Un point fort de la conférence a été le discours très émouvant de l’académicien Lvov : « Si les tendances actuelles se poursuivent, il n’y aura plus personne là où la Russie exista un jour » a-t-il déclaré. Pour lui, il y a pire que l’épidémie de maladies, de drogues et d’alcoolisme : l’« épidémie de destruction de la santé psychologique fondamentale de la nation ». Lvov a amèrement dénoncé les économistes néolibéraux qui présentent des modèles de développement économique « inutiles, parce qu’ils ne savent même pas ce qu’est un être humain ». Le travail humain est annihilé, la grande richesse naturelle de la Russie, « créée par Dieu, est volée par le diable », la science et la technologie russes ne sont plus soutenues, ce qui constitue un exemple de « stupidité indescriptible ». Lvov a aussi souligné « la très grave situation mondiale » contre laquelle Muranivsky avait mis en garde. Au cours du processus de globalisation, le prétendu modèle de « capitalisme libre-échangiste » a d’abord semblé plus efficace que le modèle alternatif de développement économique, mais « maintenant nous voyons qu’il souffre de la même maladie systémique qui caractérisait l’Union soviétique », a déclaré Lvov.

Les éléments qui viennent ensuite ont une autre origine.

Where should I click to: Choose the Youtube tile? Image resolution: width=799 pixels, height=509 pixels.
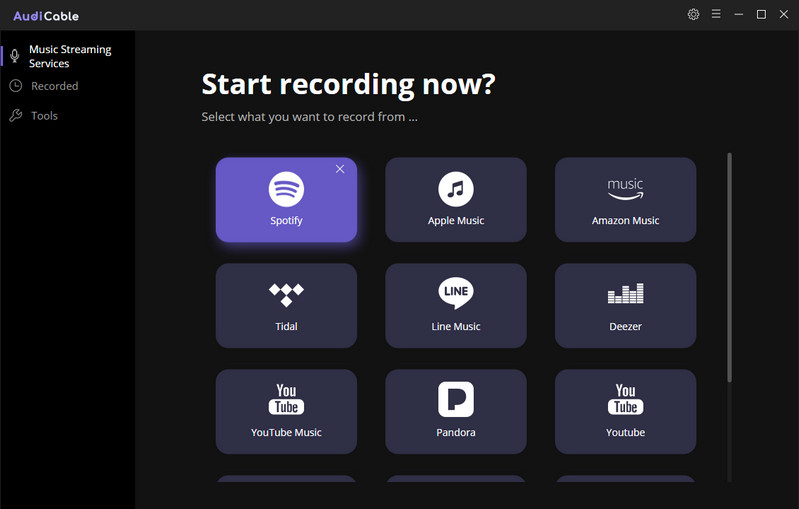(625, 412)
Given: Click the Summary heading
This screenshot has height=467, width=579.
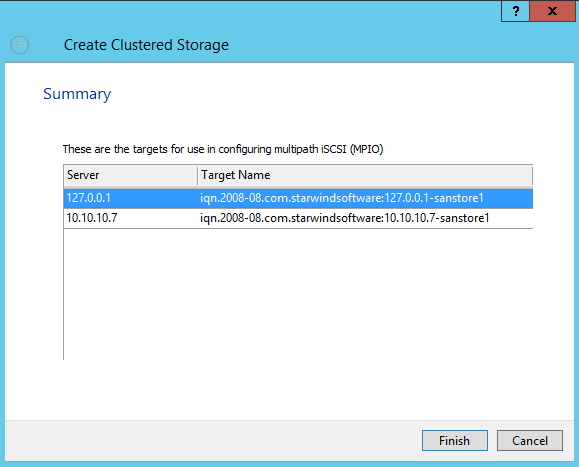Looking at the screenshot, I should point(77,94).

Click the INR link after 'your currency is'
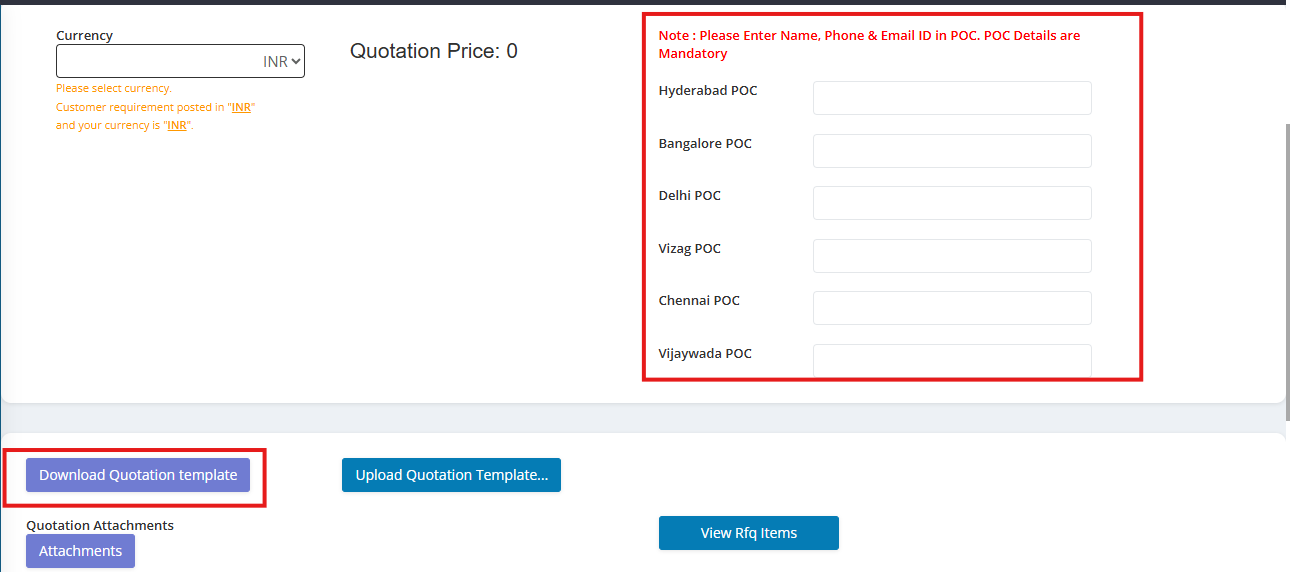pos(177,125)

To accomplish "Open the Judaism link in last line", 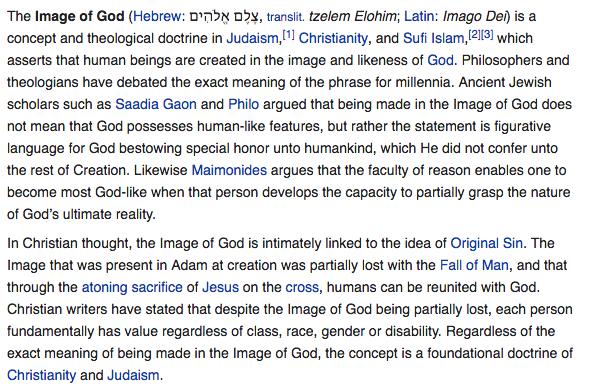I will point(133,375).

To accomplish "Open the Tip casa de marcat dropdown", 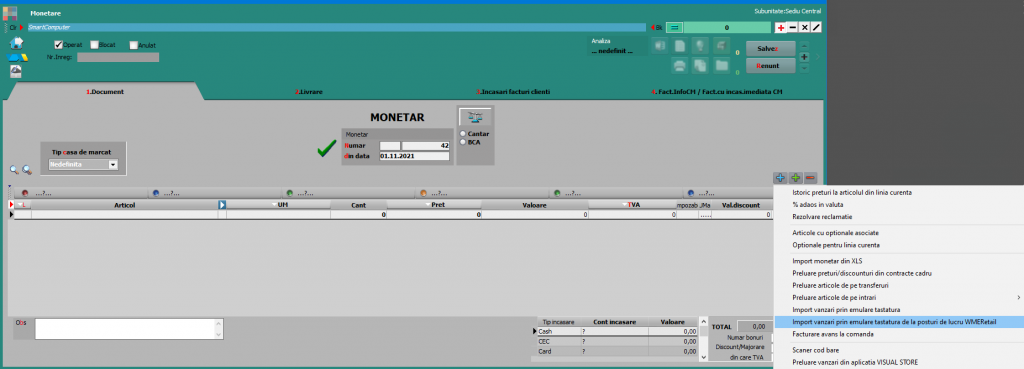I will point(113,165).
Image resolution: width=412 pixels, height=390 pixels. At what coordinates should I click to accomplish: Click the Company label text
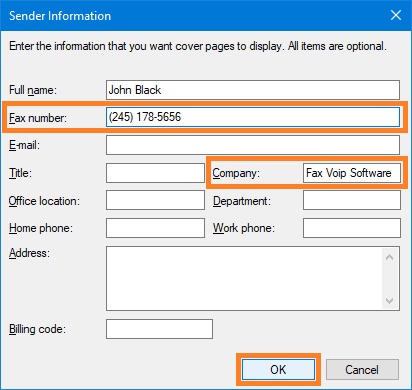pos(236,173)
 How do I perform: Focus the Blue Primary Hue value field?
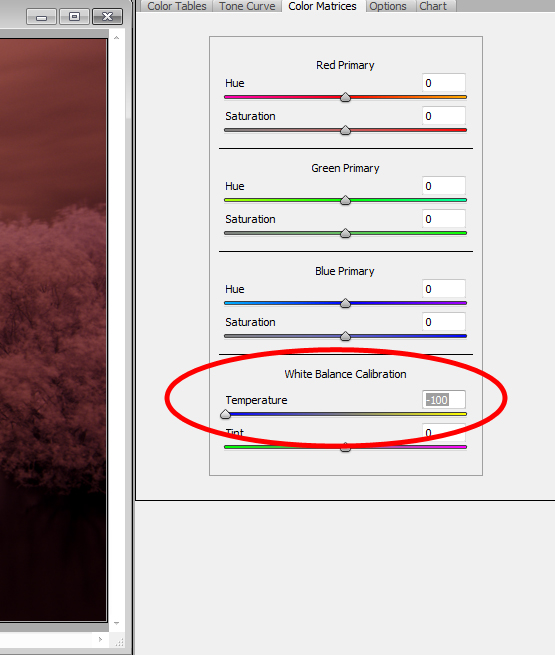(x=444, y=289)
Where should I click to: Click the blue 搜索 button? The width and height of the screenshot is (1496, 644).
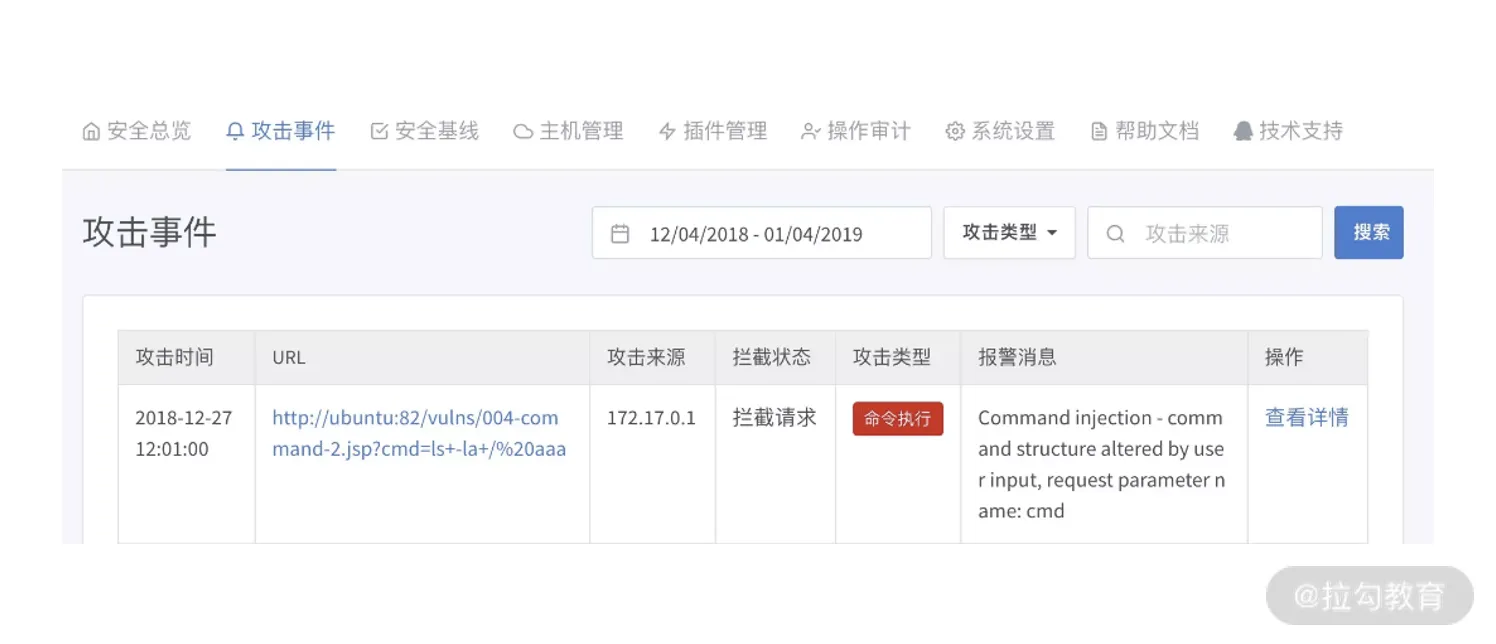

Les psychologues et démographes, Medvedieva, Shishova et Gondarev, ont abordé l’aspect « subjectif et culturel » crucial de la crise russe, lançant des polémiques contre l’idéologie « matérialiste » encore fortement présente dans les cercles du Parti communiste. L’important déclin démographique-6,8 millions au cours des dix dernières années -n’est pas seulement dû au déclin objectif des niveaux de vie, mais au sentiment de dépression et de perte de but dans la vie pour la population russe. Inversement, la restauration des valeurs culturelles positives sera essentielle pour la reconstruction économique du pays.